Neil Cavuto: We now know that there was a Saudi business man connected to at least 2 of the 9-11 hijackers. We also know that 2 of the 4 terrorists were part of a terrorist probe that we asked the Saudis to continue and they did not. We now know that there is an individual in Saudi Arabia who was in contact with al Qaeda groups here in the United States. We've asked for information from the Saudis about him and we haven't gotten it.

Hussein Ibish: This report has been censored. We haven't seen the allegations that have been made against us. I don't believe the administration is trying to cover for Al Qaeda or anything like that. We've heard this kind of bashing of the Saudis before. Al Qaeda is targeting the Saudis too so to say that Saudi Arabia is funding them means that they are insane that they would help a group which is trying to destroy them.

Neil Cavuto: Don't you think that until Riyadh and the attack on Saudi Arabia by al Qaeda, they were perfectly happy with seeing our buildings being blown up?

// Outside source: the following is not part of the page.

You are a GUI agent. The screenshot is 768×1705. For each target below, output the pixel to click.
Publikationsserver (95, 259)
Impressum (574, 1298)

Hussein Ibish: I think they realized they couldn't kid themselves anymore that these things were only taking place in East Asia or North America. They got a new sense of urgency like we did after 9-11. Should they have done more? Probably and maybe we, the United States, should've done more before. But it's wrong to say that they just didn't care.

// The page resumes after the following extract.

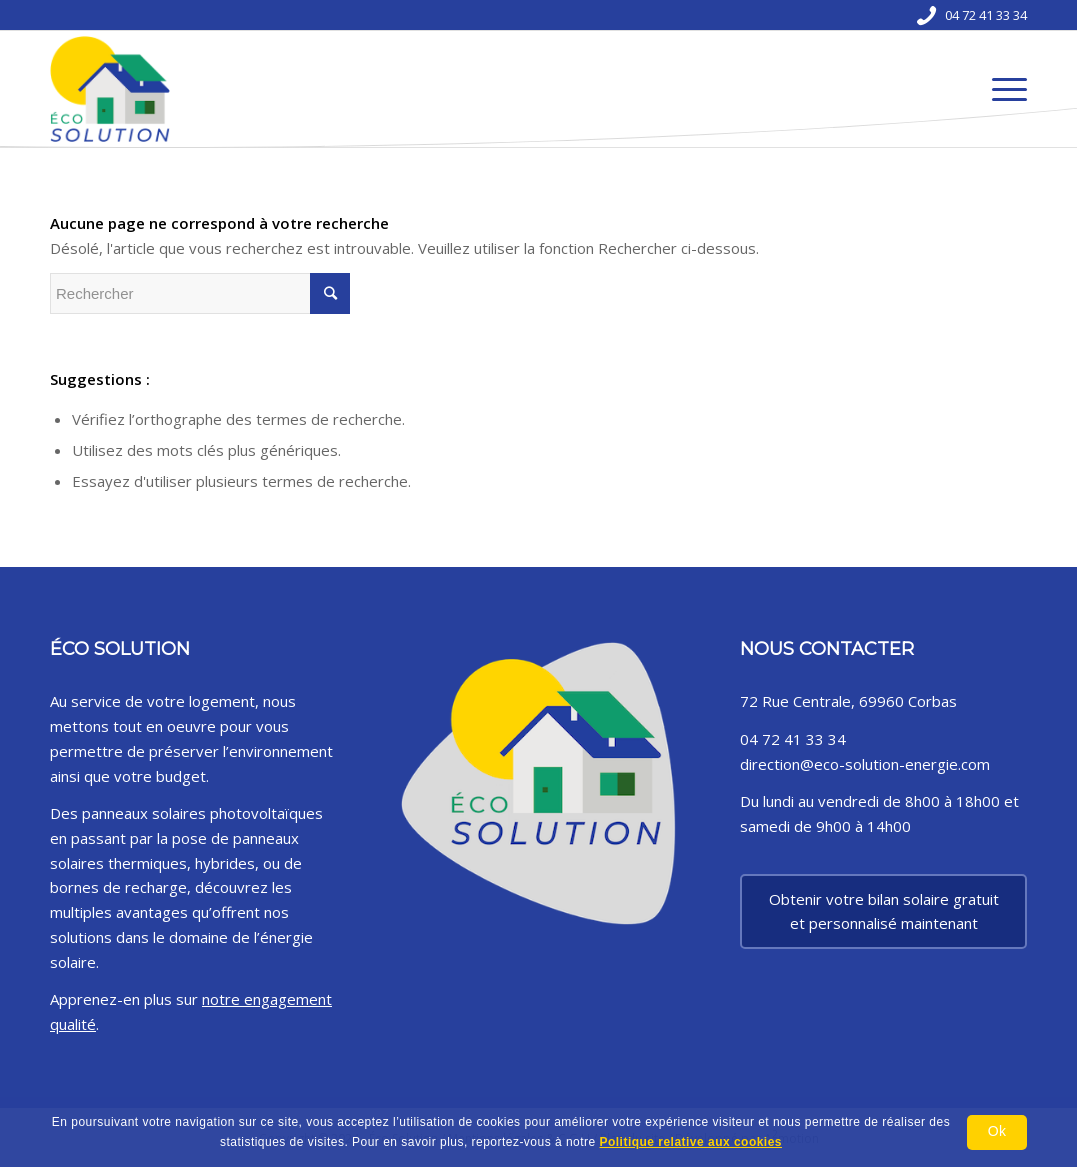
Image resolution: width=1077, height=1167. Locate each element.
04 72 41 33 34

Neil Cavuto: But if you're a friend, then act like it. When a friend is holding a telethon for the families of terrorists who are bombing buses.. then you don't help the families get information about 9-11. That's not a friend.

Hussein Ibish: First of all, if you ask the administration what the relationship between the Saudis is and the cooperation level, they'll tell you across the board that the relationship is strong and the cooperation is good. I don't think the Bush administration is interesting in covering up for any country that is funding terrorism. There's no way you can say that the Saudis and the United States have not been strong allies. There's 40 years of good cooperation there.

FOX on the Spot

Colonel Cowan: U.S. businesses replace U.S. troops in Iraq. That’s good news for Halliburton (HAL) and other companies awarded Iraq contracts.

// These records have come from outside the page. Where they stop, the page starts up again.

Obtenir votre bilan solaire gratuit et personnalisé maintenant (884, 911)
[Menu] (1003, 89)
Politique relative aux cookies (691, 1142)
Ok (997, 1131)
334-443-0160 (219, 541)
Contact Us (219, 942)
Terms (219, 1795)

Charles Payne: Buy Siebel Systems (SEBL) and BEA Systems (BEAS) before IBM goes shopping. They are likely takeover targets for Big Blue.

Jim Rogers: For the first time in decades, mutual funds will have a net withdrawal from investors this year.

Meredith Whitney: Retailers get boost from tax cut money.

Neil Cavuto: Meredith is right-- retail spending is picking up, getting added boost by those child care tax credit checks coming their way in next few weeks and that is good for the economy and markets.